Questions and answers about officers who enforce travel ban

Abdullah Alghazali, right, hugs his 13-year-old son Ali Abdullah Alghazali after the Yemeni boy stepped out of an arrival entrance at John F. Kennedy International Airport in New York, Sunday, Feb. 5, 2017. Travelers from the seven predominantly Muslim countries affected by President Donald Trump's ban enjoyed tearful reunions with family members in the U.S. on Sunday after a federal judge swept the restrictions aside. (AP Photo/Alexander F. Yuan)

 

SAN DIEGO (AP) — U.S. Customs and Border Protection officers will be key players in putting President Donald Trump’s revised travel ban into effect.
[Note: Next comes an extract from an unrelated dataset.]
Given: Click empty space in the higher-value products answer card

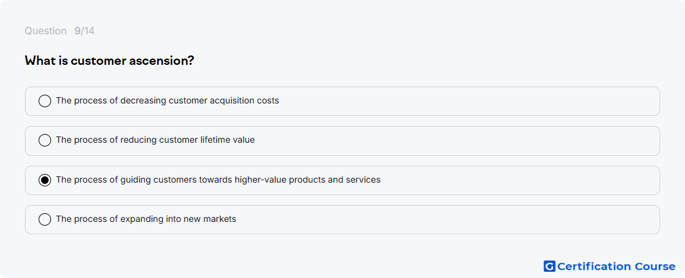Looking at the screenshot, I should tap(520, 180).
They are the officers dressed in blue who are stationed at airports and border crossings and screen people coming into the U.S. They stamp passports, inspect travel documents, confiscate drugs and other illicit items and make sure belongings and purchases are properly declared.

Customs and Border Protection officers were embroiled in chaos when an earlier version of President Donald Trump’s travel ban took effect, forcing them to turn away visa holders who were later allowed in. They will be in the mix again for the new ban affecting visitors from Syria, Sudan, Somalia, Libya, Iran and Yemen.